* _WORK INSTRUCTION_:
Below is a listing with pictures in it; transcribe exactly the lines from the one that has "The height and" through the one that has "Switch to the Account tab", and omit those pictures.

* _DATA FOR THIS TASK_:

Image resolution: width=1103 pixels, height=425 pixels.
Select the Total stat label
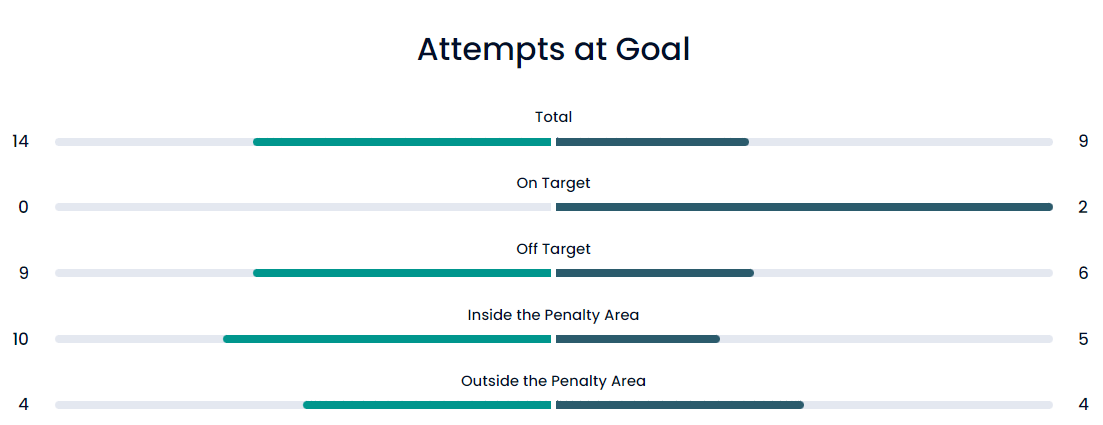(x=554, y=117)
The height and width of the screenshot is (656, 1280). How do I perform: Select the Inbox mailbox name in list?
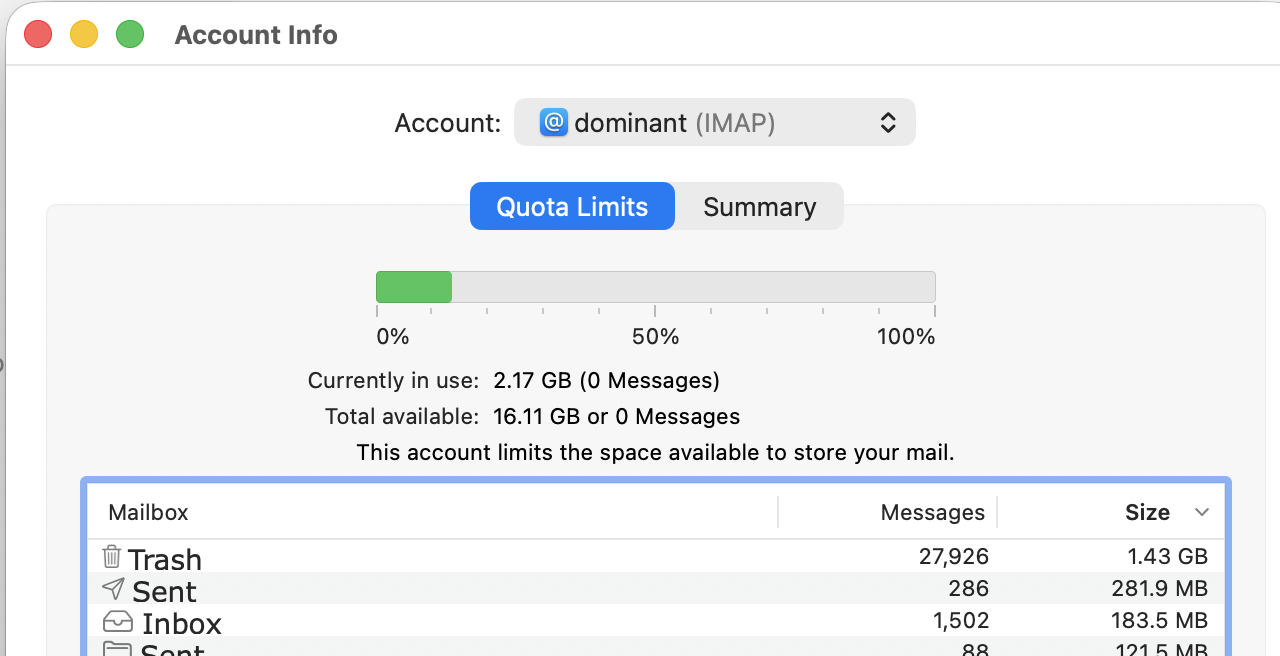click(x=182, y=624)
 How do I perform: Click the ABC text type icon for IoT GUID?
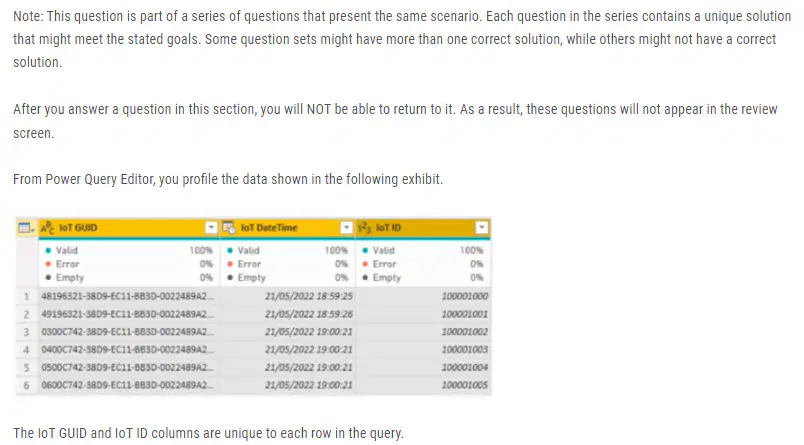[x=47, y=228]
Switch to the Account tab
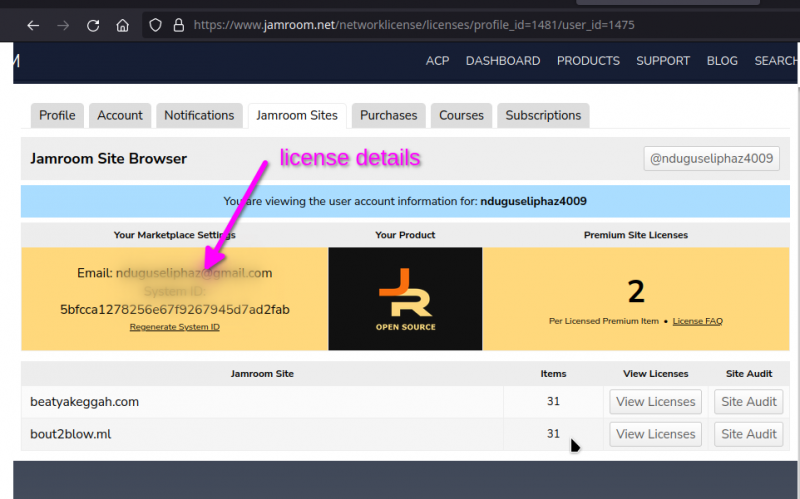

==

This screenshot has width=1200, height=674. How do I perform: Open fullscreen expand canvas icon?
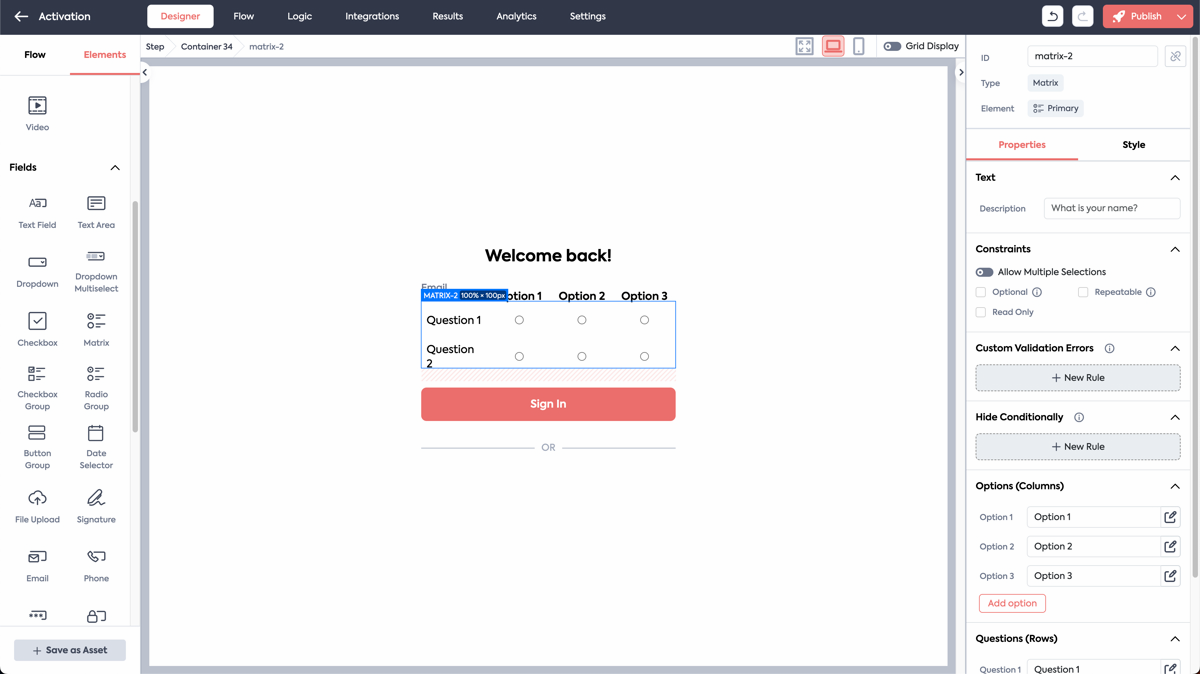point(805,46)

* _RESULT OF THIS TASK_:
The height and width of the screenshot is (656, 1280). How do I perform: Select the Inbox mailbox name in list?
click(x=182, y=624)
 How do I perform: Click the ABC text type icon for IoT GUID?
[x=47, y=228]
Switch to the Account tab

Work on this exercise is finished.